Los indígenas (los amerindios, como los
denominan los franceses) tiene acá una presencia anecdótica, en la
llamada Villa Indígena, unas cuantas casas frente al mar. Su líder no
está presente, pero cuentan los que allá arreglan un tejado bajo el sol
infernal que para Francia “son anecdóticos”. No llega al 8% de la
población y la mayoría viven en ríos y montañas fronterizas con Brasil o
con Surinam. Coinciden con el MDES en que los funcionarios coloniales
juegan a la división, el tercer factor que señalaba Maurice Pindard.

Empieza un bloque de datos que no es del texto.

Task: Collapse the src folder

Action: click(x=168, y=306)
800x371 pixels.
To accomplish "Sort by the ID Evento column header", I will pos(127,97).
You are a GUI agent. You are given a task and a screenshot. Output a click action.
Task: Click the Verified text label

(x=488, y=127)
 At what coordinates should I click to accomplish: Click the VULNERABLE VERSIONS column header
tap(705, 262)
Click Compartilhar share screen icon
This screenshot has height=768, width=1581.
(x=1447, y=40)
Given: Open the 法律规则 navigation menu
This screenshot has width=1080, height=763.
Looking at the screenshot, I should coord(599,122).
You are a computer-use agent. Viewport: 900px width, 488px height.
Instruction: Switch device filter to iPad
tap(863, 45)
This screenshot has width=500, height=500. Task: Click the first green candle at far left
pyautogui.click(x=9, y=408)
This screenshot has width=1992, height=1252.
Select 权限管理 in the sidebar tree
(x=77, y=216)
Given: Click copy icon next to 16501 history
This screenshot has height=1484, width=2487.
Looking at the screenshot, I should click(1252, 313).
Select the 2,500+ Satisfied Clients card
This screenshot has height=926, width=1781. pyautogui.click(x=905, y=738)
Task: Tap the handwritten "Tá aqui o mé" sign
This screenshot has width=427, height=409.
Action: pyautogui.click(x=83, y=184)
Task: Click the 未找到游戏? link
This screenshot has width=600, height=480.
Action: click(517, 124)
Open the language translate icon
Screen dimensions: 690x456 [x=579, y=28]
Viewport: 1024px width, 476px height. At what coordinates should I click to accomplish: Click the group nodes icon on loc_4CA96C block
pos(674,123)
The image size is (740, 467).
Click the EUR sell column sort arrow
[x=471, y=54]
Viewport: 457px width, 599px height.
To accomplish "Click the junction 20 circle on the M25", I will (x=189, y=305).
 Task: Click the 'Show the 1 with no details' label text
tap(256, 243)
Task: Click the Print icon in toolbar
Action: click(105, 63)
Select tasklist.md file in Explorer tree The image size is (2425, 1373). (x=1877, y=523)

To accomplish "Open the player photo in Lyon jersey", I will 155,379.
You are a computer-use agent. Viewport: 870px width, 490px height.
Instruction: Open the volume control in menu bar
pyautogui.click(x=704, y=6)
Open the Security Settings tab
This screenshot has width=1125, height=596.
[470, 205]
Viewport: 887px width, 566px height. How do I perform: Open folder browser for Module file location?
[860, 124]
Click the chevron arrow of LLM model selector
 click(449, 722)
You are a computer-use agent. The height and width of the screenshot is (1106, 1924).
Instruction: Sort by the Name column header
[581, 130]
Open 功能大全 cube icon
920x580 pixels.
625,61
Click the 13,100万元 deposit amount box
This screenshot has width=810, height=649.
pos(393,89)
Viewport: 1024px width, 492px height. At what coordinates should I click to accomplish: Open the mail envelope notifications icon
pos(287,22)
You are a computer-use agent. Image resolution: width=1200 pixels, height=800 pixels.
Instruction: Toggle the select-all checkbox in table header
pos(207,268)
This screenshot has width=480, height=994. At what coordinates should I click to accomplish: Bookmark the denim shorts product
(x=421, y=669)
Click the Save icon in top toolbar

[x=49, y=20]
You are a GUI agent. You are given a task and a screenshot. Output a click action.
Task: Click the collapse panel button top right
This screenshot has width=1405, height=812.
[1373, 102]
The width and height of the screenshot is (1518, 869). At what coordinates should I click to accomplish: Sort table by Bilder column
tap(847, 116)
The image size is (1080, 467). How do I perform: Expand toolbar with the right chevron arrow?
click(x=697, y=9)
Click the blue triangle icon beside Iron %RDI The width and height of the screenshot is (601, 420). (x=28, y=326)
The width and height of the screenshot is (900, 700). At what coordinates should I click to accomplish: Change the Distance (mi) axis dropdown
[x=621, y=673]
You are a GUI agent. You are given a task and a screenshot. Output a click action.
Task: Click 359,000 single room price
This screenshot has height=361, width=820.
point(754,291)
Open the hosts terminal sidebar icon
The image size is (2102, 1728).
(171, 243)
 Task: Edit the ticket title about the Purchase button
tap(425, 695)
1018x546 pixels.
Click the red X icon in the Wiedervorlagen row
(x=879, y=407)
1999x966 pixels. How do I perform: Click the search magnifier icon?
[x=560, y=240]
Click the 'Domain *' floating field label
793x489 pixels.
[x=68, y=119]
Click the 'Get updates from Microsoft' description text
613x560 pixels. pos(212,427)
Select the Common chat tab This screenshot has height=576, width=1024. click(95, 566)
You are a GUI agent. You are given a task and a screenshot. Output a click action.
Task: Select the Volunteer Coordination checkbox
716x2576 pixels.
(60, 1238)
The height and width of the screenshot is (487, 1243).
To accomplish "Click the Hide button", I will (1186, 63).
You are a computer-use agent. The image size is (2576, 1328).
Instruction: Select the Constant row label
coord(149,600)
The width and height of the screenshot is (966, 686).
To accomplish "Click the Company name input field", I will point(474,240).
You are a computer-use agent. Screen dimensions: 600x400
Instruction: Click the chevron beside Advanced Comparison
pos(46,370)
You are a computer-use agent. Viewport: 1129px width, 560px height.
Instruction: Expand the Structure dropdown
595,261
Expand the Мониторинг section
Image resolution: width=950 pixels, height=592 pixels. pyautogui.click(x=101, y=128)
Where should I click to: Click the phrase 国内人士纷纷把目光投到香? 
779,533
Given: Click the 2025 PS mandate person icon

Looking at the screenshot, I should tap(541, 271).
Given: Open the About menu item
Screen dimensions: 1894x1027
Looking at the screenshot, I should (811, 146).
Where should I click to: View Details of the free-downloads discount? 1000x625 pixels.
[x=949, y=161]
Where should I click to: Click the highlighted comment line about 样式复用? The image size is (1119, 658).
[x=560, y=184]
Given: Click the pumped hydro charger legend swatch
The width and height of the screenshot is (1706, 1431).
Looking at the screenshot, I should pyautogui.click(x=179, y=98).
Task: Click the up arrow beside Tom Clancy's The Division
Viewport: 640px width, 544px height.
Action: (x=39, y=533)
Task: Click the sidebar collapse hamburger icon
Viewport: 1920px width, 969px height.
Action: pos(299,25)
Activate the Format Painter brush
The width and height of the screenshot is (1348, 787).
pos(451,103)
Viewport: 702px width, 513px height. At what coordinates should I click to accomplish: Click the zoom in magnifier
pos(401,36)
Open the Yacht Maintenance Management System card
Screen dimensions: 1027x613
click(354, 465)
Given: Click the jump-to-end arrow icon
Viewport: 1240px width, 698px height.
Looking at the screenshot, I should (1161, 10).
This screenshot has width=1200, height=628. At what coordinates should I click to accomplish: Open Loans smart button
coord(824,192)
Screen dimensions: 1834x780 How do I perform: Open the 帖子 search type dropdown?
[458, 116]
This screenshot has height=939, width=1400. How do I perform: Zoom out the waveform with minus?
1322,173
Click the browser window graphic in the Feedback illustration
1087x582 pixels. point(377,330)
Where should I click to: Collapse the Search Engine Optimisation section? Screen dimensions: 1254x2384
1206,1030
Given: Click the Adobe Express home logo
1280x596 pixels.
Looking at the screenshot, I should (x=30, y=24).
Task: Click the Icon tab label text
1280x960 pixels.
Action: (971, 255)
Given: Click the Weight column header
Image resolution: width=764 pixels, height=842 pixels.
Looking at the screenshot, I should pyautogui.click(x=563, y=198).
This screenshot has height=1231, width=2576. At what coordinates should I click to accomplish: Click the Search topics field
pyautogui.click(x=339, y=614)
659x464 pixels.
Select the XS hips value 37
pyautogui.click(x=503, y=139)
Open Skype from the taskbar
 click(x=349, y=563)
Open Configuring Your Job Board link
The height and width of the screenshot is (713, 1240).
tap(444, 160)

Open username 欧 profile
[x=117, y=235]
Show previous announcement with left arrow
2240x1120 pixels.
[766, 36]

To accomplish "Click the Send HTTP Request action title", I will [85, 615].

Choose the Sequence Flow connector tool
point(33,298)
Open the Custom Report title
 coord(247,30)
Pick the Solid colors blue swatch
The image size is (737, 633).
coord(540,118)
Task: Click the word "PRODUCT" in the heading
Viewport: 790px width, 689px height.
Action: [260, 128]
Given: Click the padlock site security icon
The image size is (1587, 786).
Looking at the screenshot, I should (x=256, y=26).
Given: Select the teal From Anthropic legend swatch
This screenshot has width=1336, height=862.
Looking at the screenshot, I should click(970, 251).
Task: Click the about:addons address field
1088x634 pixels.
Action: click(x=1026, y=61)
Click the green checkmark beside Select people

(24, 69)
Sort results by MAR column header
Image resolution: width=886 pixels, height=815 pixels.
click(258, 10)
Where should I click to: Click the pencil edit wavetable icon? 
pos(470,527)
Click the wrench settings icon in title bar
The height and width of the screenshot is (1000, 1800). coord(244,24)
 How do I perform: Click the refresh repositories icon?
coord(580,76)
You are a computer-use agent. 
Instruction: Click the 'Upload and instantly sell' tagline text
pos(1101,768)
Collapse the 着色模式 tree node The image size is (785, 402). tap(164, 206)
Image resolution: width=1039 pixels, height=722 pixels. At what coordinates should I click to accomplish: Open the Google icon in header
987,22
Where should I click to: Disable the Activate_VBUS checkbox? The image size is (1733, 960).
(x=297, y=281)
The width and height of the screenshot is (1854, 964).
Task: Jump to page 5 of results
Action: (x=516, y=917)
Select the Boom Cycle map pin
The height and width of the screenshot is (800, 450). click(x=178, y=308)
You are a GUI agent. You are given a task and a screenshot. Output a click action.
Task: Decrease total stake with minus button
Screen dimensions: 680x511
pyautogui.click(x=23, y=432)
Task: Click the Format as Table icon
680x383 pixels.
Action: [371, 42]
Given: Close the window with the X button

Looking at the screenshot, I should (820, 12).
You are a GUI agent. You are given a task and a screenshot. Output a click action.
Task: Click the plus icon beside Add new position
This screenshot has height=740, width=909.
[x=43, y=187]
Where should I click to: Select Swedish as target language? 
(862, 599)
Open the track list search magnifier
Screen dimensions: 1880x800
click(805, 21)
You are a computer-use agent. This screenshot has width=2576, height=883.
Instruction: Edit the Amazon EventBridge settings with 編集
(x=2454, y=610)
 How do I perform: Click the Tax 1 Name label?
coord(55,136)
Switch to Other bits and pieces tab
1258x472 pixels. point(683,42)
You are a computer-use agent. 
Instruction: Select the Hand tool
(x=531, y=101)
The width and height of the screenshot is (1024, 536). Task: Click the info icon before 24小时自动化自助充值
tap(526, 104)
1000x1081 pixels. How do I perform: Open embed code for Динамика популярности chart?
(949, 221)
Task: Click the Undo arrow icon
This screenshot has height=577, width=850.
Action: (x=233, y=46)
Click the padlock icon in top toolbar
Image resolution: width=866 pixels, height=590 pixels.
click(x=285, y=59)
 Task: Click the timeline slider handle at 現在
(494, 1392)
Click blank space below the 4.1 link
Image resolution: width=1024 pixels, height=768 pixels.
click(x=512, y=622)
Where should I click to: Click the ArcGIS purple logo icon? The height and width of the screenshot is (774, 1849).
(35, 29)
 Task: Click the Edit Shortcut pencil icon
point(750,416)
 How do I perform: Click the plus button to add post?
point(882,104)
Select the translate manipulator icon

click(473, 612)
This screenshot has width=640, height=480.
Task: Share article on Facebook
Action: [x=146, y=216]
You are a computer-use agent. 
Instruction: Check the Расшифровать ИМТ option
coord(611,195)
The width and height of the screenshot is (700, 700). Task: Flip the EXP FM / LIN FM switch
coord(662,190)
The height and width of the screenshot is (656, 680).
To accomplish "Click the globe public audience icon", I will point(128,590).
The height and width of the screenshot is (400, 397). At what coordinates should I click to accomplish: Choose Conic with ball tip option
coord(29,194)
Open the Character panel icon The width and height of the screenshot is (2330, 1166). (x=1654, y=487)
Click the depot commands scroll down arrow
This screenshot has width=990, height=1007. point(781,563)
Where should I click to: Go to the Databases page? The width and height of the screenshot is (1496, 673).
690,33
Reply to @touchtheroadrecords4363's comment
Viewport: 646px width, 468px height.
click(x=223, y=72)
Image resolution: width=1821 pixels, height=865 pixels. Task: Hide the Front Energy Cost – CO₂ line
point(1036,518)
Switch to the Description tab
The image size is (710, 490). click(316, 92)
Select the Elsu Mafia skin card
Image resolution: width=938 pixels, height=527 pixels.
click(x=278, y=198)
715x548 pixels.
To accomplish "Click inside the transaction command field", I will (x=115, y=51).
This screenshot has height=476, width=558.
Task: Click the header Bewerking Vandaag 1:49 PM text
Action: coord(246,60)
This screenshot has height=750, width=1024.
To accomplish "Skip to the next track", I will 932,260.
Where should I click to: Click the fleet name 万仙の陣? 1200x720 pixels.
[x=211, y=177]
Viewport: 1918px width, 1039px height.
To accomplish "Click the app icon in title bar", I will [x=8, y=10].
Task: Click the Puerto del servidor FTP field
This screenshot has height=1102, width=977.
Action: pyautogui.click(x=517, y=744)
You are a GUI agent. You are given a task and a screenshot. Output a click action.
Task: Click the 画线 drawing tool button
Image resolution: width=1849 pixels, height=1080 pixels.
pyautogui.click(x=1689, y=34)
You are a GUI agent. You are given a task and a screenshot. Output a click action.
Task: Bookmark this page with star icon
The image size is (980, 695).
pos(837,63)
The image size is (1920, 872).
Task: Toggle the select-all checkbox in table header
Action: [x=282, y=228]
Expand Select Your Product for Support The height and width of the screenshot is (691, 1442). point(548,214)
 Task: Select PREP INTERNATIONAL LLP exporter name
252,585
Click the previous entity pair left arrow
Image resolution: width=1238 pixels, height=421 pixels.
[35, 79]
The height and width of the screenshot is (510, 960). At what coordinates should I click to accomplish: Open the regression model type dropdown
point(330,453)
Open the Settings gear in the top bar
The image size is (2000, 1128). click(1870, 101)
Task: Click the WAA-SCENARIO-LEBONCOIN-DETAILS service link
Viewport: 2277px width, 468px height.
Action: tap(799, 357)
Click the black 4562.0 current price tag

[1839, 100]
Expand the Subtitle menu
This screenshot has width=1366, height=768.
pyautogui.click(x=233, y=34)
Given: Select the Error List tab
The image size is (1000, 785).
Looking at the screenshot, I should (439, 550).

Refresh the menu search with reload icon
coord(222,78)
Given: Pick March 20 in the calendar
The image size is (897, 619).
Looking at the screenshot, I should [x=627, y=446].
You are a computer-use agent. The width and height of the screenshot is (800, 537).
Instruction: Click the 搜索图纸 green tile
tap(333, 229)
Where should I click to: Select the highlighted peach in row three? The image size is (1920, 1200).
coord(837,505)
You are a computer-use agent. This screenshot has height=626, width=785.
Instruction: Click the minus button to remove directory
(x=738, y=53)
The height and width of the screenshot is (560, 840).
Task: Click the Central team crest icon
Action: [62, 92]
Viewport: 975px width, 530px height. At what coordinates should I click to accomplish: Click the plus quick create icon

Cimarrones, criollos, indígenas y asiáticos van cada uno por su cuenta y
las leyes particulares de la colonia juegan en esa línea. Por ejemplo,
si un guayanés quiere visitar algunas poblaciones indígena debe pedir
autorización al prefecto.
Denis, un emigrante francés que lleva 30
años en estas tierras pero “escondido” en la selva, mira con desidia
este enredo. “No le dé más vueltas, esta es la favela de Francia. Lo que
le importa a París son los euros del Ariane y el Soyuz (los modelos
espaciales de la Unión Europea y de Rusia), y los locales… pues a mirar,
los tienen pensando sólo en la religión, en comer y en tener hijos”.
Genocidio por sustitución
A
mirar… o a emigrar. La Universidad de Guayana Francesa es una broma y
los buenos estudiantes van a la metrópoli. No suelen volver. Por eso en
el MDES hablan de “genocidio por sustitución”. Maurce lo explica así:
“Nuestros jóvenes, si son buenos estudiantes, sueñan con irse y se
quedan en Francia porque acá no tienen oportunidades, pero los franceses
vienen acá porque los buenos empleos son para ellos. Es el viejo sueño
francés de blanquear Guayana”.
En realidad parece que la historia
sí es circular. Francia nunca prestó atención a este territorio
inhóspito hasta que perdió la Guerra de los 7 años y, con ella, Canadá,
Louisiana e India. Entonces se vio obligada a mirar a Las Antillas y a
Guayana como zona de aprovisionamiento de éstas. Luego perdió interés y
se redujo a ser una provincia-cárcel
con Saint Laurent-du-Maroní y las Islas de la Salvación como epicentro
de un tráfico de presos que llegó a sumar los 80.000. Pero las
coordenadas de Guayana Francesa, tan cercanas al Ecuador, la hacían
ideal para lanzar satélites, así que Francia volvió a tomar interés y a
esforzarse en mantener la colonialidad en su sitio: cualquier devaneo
independentista pondría en peligro la joya de la República.